**Text excerpt:**
■ ■ ■

Here Are All the States Where It’s Illegal to Wear Political Apparel to the Polls
November 6 will undoubtedly prove a pivotal day in America’s political history, with Republicans looking to retain control of the House of Representatives and the Senate, and Democrats looking for momentum-building victories to catapult their chances in the 2020 presidential election. The parties’ voters will eagerly cast their say on the future of the country, but not all of them will be able to don political apparel when they do so, as nine states prohibit such garb at polling locations.
From a civics perspective, 2018 has not been one for the faint of heart, as supporters and detractors of President Donald Trump and his policies have fervently defended their stances on his administration’s vision. While rallies, protests and marches have served each group well, Election Day is the best chance to express one’s views, and turnout should be quite high. In Delaware, Kansas, Montana, New Jersey, New York, South Carolina, Texas, Tennessee and Vermont, though, constituents will find themselves limited in how apparent they can make their allegiance.
The march to Election Day makes political apparel a crucial topic to discuss. Because the Trump presidency seems set to prove the most polarizing in our nation’s history, we do not need to look far for products that encapsulate that division, and voters, come two weeks from today, will certainly want their attire to complement their thought processes. A little more than four months ago, the Supreme Court voted 7-2 to end a political apparel ban in Minnesota, dwindling to single digits the number of states that do not allow political buttons, hats and T-shirts at the polls.

■ ■ ■

**What to work on:**
a – According to the article on political apparel at the polls, how did the Supreme Court vote on Minnesota's political apparel ban?
b – Please continue the article on political apparel at the polls from its last sentence.

**Stored data:**

■ ■ ■

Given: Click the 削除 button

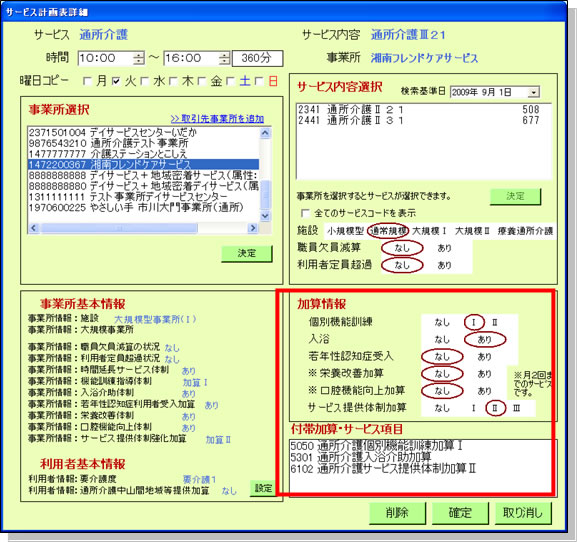Looking at the screenshot, I should tap(397, 513).
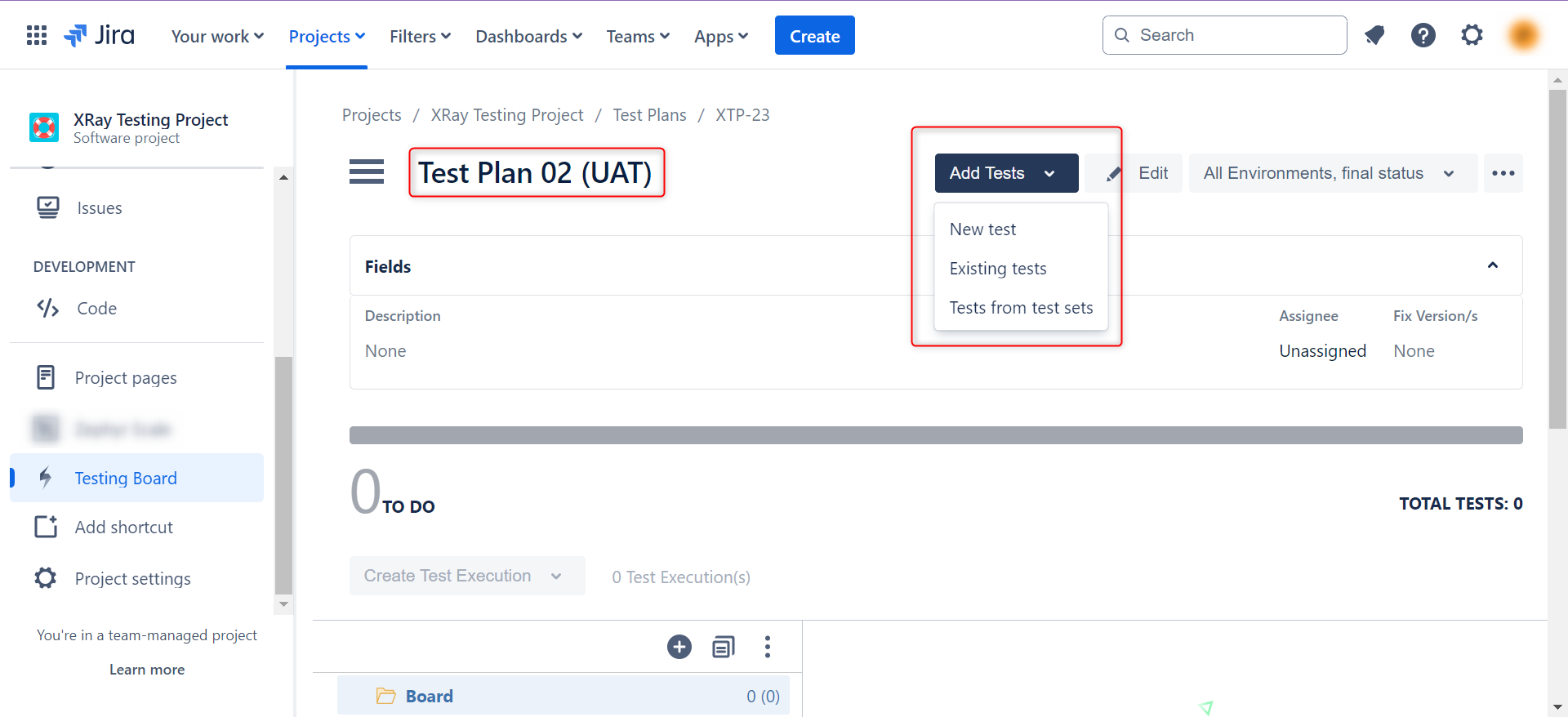This screenshot has width=1568, height=717.
Task: Toggle the Add Tests dropdown button
Action: [x=1005, y=173]
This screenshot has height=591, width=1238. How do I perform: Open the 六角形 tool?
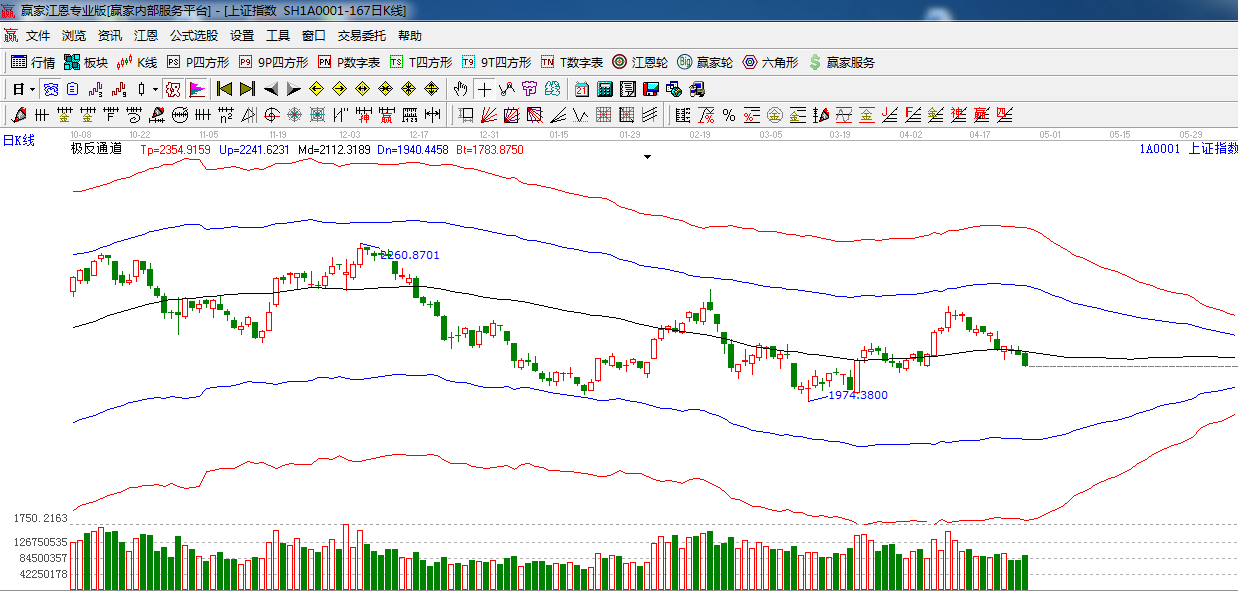tap(770, 62)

■ ■ ■

**Responses to the tasks:**
a – It voted 7-2 to end the ban.

b –
With that verdict having settled a matter that dates back to November 2010, one wonders if any unforeseen conflicts at this year’s polling places might inspire other voters to have their states’ bans lifted. As it is, though, the aforementioned nine states place checks on creative or even commonplace plaudits and critiques, and impose legal consequences for violations of said limitations. With early voting having commenced, the apparel-concerned eyes of the nation could be on these spots leading up to November 6:
- Delaware: The first state to ratify the Constitution also occupies the top spot alphabetically among the apparel banners. Home to nearly 700,000 registered voters, it could end up being quite influential in shaping our future both politically and legally with respect to its residents’ wardrobe choices.
- Kansas: The Sunflower State has 1.8 million registered voters, so look for officials to be especially mindful of what those residents attire themselves in as they venture to their polling destinations.
- Montana: Just shy of 703,000 registered voters will have to reach for something other than political apparel when they reveal their views for posterity’s sake.
- New Jersey: As of November 2017, the Garden State was home to 5.7 million registered voters. With a decent percentage of them expected to cast votes, it will be interesting to see if the battle between Democrats and Republicans, in any way, extends to a question of their supporters’ outfits.
- New York: 12.4 million occupants are registered to head to polls in New York State. With such a staggering total, it will be interesting to see if there are any violators of its political apparel suppression.
- South Carolina: In the Palmetto State, 3.1 million occupants could choose to head to the polls. One wonders if they will decide to show southern hospitality to their state’s limitation of political attire.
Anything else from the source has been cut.